To ascertain and compare T-cell memory responses induced by RV-A and RV-C in asthmatic and non-asthmatic children.
Peripheral blood mononuclear cells from 17 asthmatic children and 19 non-asthmatic controls were stimulated in vitro with peptide formulations to induce representative species-specific responses to RV-A and RV-C. Molecular profiling (RNA-Seq) was used to identify enriched pathways and upstream regulators.

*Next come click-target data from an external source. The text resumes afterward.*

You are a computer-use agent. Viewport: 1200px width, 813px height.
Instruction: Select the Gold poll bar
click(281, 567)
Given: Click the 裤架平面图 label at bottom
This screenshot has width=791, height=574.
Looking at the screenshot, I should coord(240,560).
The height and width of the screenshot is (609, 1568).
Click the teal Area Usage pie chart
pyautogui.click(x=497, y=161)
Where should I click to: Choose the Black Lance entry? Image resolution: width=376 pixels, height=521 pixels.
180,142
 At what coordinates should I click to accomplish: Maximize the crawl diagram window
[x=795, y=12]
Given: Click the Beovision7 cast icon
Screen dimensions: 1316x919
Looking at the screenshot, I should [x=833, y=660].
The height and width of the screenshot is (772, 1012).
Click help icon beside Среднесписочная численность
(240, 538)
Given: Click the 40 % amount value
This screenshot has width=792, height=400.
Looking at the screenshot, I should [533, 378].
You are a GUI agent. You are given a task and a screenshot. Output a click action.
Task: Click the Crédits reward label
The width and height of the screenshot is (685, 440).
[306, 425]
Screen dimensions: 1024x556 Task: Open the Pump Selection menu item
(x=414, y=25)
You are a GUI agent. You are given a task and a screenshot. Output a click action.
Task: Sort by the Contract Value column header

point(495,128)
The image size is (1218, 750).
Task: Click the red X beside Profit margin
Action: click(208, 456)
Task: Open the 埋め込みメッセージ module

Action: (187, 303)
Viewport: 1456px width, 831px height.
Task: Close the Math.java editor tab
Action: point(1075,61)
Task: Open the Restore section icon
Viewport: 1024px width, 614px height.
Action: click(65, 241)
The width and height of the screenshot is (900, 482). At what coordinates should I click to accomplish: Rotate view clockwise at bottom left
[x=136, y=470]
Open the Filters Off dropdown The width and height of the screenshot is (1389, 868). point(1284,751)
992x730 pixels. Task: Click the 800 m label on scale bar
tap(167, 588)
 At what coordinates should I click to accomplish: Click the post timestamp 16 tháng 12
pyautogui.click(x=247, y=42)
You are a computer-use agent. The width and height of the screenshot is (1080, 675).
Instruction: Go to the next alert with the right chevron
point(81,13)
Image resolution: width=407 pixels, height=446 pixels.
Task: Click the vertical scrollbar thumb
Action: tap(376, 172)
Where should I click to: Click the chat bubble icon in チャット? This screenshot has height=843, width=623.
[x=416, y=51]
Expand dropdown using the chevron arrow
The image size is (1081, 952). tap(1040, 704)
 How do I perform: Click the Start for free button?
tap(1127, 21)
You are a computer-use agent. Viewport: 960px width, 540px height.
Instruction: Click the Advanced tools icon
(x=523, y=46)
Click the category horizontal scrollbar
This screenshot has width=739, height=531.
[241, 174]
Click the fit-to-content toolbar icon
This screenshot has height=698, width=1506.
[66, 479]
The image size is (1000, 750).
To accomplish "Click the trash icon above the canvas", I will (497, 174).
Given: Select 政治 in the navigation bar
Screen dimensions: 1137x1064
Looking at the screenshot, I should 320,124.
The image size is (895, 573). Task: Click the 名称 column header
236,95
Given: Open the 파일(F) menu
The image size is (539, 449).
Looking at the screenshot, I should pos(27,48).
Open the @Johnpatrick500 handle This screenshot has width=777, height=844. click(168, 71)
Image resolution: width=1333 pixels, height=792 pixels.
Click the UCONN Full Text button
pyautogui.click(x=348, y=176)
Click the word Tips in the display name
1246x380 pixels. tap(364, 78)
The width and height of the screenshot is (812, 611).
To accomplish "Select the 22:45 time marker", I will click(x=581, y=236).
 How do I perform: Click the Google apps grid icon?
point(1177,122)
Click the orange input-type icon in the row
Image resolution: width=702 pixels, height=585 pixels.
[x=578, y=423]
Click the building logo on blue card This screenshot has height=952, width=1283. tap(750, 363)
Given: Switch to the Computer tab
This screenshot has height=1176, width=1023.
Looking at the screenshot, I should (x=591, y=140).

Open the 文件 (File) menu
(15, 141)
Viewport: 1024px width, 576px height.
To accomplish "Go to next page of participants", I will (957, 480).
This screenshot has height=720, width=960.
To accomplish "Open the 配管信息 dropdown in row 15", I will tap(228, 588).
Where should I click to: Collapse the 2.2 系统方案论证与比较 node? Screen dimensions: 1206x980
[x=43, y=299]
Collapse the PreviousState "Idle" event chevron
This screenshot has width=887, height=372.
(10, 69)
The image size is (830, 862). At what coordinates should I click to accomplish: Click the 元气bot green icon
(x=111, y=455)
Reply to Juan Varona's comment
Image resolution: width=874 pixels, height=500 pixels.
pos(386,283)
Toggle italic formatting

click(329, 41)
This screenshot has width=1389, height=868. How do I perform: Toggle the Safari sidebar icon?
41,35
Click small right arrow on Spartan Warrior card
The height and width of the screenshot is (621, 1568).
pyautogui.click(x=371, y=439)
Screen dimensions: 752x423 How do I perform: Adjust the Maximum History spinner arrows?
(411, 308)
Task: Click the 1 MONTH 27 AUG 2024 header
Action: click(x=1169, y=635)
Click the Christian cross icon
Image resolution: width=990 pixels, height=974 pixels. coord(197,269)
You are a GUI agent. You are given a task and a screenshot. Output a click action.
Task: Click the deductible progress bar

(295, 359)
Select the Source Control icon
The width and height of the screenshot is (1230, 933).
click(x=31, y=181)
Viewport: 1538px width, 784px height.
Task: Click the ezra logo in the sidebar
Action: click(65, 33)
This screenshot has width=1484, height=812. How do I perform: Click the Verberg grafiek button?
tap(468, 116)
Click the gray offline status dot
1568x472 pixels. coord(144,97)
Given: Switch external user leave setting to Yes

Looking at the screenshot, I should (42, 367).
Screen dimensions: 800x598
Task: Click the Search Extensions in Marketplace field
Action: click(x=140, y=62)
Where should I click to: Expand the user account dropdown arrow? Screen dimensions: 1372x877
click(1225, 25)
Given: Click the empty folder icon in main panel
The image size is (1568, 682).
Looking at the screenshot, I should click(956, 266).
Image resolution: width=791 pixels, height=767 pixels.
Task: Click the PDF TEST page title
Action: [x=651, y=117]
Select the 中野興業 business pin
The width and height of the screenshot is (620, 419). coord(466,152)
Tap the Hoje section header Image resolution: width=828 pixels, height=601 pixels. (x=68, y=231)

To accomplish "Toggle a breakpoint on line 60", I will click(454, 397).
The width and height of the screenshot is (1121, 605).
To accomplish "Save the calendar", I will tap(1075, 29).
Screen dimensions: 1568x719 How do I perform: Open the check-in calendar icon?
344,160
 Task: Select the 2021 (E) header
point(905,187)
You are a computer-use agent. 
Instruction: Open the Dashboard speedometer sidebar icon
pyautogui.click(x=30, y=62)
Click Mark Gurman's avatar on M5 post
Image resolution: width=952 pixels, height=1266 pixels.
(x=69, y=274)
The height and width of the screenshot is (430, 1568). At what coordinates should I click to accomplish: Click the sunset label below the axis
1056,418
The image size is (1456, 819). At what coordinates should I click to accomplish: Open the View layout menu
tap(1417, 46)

Responses to RV-A showed higher expression of IFNG and STAT1 compared to RV-C and significant expression of CXCL9, 10 and 11 not found for RV-C. There was no reciprocal increase of Th2 cytokine genes or the Th2 chemokine genes CCL11, CCL17 and CCL22. RV-C induced higher expression of CCL24 (eotaxin-2) than RV-A in the responses of both non-asthmatic and asthmatics. Upstream regulator analysis showed both RV-A and, although to a lesser extent, RV-C induced predominant Th1 and inflammatory cytokine expression. The responses of asthmatics compared to non-asthmatics were lower for both RV-A and RV-C while retaining the pattern of gene expression and upstream regulators characteristic of each species. All groups showed activation of the IL-17A pathway.
RV-C induced memory cells with a lower IFN-γ type response than RV-A without Th2 upregulation. Asthmatics had lower recall responses than non-asthmatics while largely retaining the same gene activation profile for each species. RV-A and RV-C therefore induce qualitatively different T-cell responses.